The way individuals work for pay has transformed radically in recent years, but employment practices and tax treatment remain largely frozen in outmoded assumptions and models.
Annette Nellen, Esq., CPA, CGMA, will examine changing work models and proposals for change in “Should Everyone Be an Employee? Policy for the Modern Workforce,” on Tuesday, Nov. 16, at 3:15 p.m. EST, during the AICPA & CIMA National Tax Conference. The annual conference begins Nov. 15, both live in Washington, D.C., and online, simultaneously with the AICPA & CIMA Sophisticated Tax Planning for Your Wealthy Clients Conference.

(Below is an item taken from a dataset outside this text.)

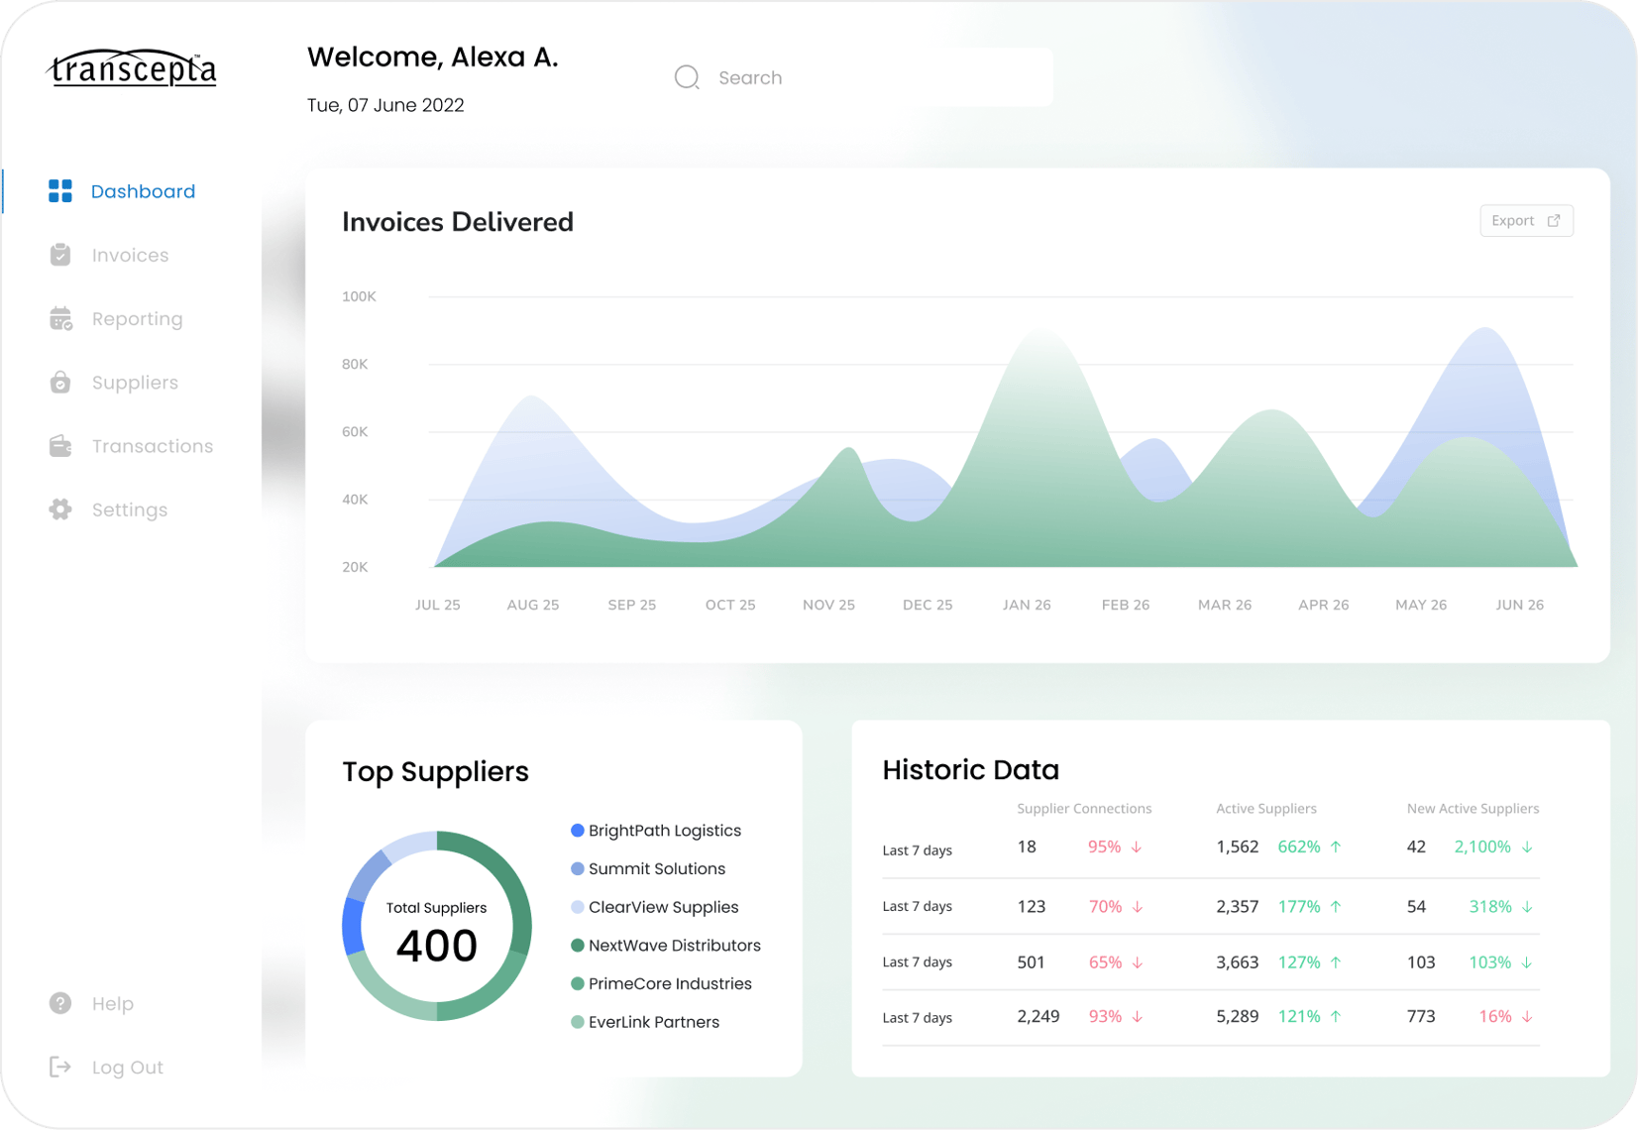Click the Log Out icon
The image size is (1638, 1130).
pyautogui.click(x=60, y=1066)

Nellen, a professor at San José State University and director of its Master of Science in Taxation program, is a past chair of the AICPA Tax Executive Committee. She also will present during the National Tax Conference a session called “Key 2021 Rulings: Business Tax Developments” (Nov. 15 at 11 a.m. EST).
In a recent interview, Nellen said she hopes the discussion of the ways people work will spark reflection on how policy might be adapted to better serve both business models and workers’ lives and careers. More workers than before are opting to be “free agents,” and online connectivity enables them to do so from anywhere and perhaps even be “digital nomads” with no permanent home, Nellen pointed out. However, tax and employment laws still often assume workers are tethered to a traditional office or other fixed place of work.
The Fair Labor Standards Act (FLSA), which largely governs employment practices, was already outmoded by at least a decade ago, as noted in a U.S. House of Representatives hearing in 2011.
“At the hearing they were saying, ‘If everything has to be in these eight-hour increments, maybe there are different ways we should look at work,’ ” Nellen said. While employers may be willing to flex, they still generally must track the work hours of employees eligible for overtime pay under the FLSA and for other reasons.
“If you were to ask my students, they’d say, ‘Why can’t I work for a few hours, go to the gym, come back and do something else?’ ” Working families likewise tend to need some flexibility. In either case, gig work may seem a more attractive option.
“With parents, if their employer says, ‘I’m sorry, you have to be here from 7 to 3,’ and they say, ‘Well, why can’t I be here in hours when my child’s in school and I can still get them there and pick them up?’ I often hear that from Uber drivers. Not just the women, but the men might say, ‘This is what’s giving me flexibility.’ “
Tax law is similarly anachronistic and often inimical to workers’ concerns, Nellen said. The classification rules for employees versus independent contractors, which carry important implications for employment taxes, are confusing and often subjective. The 20 common law factors under Rev. Rul. 87-41 may conflict with the FLSA’s “economic realities” test and California’s “ABC test.”
While being an employee may be advantageous for some workers, it isn’t always for everyone. Offsetting an independent contractor’s requirement to pay self-employment tax (rather than have half that amount paid by an employer on his or her behalf) is the contractor’s ability to deduct ordinary and necessary expenses of his or her trade or business. Also, in many or most cases, the independent contractor can claim a qualified business deduction under Sec. 199A. But Nellen points out the latter provision is temporary, scheduled to sunset at the end of 2025.
“It would be very interesting to see if it just disappears, because, obviously, to renew it is going to be a cost,” she said of Sec. 199A.
Nellen also will touch on tax reporting for independent contractors and ways withholding could be made more feasible on Form 1099-NEC, Nonemployee Compensation, and Form 1099-K, Payment Card and Third Party Network Transactions. Taxpayer instruction needs to happen as well, regarding the basics of tax liability and recordkeeping, she said.
“The first time the IRS sees a 1099 or W-9 [Request for Taxpayer Identification Number] for the worker, they should work to educate them,” she said.
But more fundamentally, the changing workforce isn’t necessarily well-served by this either-or kind of classification. A hybrid class of “dependent contractors” could be created, or perhaps a category of “freelancer” could be added to Sec. 3508, which currently specifies nonemployee treatment of certain real estate agents and direct sellers.
Nellen said she hopes the session will prompt a view of classic tax and labor law problems from a fresh perspective.
“Hopefully, thinking of more things beyond just a basic classification and the key tax differences,” she said. Also, that any employers in the audience might think twice about the new work paradigm.
“Although some might be seeing their new hires and thinking they’re an anomaly, things are just different,” she said.
— Paul Bonner ([email protected]) is a JofA senior editor.